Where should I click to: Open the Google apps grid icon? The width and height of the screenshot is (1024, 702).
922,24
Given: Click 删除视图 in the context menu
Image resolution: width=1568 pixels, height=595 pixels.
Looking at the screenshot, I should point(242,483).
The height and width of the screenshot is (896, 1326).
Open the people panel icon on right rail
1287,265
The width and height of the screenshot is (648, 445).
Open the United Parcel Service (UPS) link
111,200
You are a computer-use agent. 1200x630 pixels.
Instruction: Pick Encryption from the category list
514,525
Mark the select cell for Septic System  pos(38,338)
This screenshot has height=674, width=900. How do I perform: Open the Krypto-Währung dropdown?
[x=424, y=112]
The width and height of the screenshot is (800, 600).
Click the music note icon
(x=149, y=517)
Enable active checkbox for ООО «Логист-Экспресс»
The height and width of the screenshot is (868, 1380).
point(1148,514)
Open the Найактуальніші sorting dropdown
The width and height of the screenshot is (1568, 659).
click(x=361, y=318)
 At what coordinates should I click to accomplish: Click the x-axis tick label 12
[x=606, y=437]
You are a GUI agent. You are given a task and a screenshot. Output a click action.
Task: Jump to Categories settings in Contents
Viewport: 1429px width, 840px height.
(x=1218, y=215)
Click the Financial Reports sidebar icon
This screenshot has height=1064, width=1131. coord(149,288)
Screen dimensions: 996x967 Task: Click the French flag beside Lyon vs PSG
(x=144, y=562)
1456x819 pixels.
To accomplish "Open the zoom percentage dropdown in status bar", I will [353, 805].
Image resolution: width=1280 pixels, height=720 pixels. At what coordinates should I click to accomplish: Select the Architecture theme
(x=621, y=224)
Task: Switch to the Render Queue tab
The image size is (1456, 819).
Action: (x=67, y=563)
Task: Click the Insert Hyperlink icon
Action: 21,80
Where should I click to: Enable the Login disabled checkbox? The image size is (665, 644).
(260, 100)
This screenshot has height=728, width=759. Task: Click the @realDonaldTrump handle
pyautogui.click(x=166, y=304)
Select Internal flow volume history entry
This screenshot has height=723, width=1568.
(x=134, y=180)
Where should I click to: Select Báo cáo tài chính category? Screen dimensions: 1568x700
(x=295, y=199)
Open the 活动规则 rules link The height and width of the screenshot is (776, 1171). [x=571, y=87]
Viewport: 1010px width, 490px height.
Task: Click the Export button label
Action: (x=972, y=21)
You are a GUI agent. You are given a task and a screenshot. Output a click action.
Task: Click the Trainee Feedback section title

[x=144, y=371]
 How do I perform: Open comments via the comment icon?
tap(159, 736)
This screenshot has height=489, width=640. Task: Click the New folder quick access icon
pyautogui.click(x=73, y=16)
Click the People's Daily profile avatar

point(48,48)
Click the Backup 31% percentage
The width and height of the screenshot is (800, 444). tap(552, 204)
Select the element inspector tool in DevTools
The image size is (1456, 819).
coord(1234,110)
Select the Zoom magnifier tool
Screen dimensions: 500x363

——

**PROBLEM DETAILS:** List every line in the items above that contains the string "pixels", matching case exactly.

**RESULT OF THIS TASK:**
Image resolution: width=1568 pixels, height=595 pixels.
You are a computer-use agent. 1200x630 pixels.
1456x819 pixels.
Image resolution: width=1280 pixels, height=720 pixels. At what coordinates should I click to accomplish: Select the Architecture theme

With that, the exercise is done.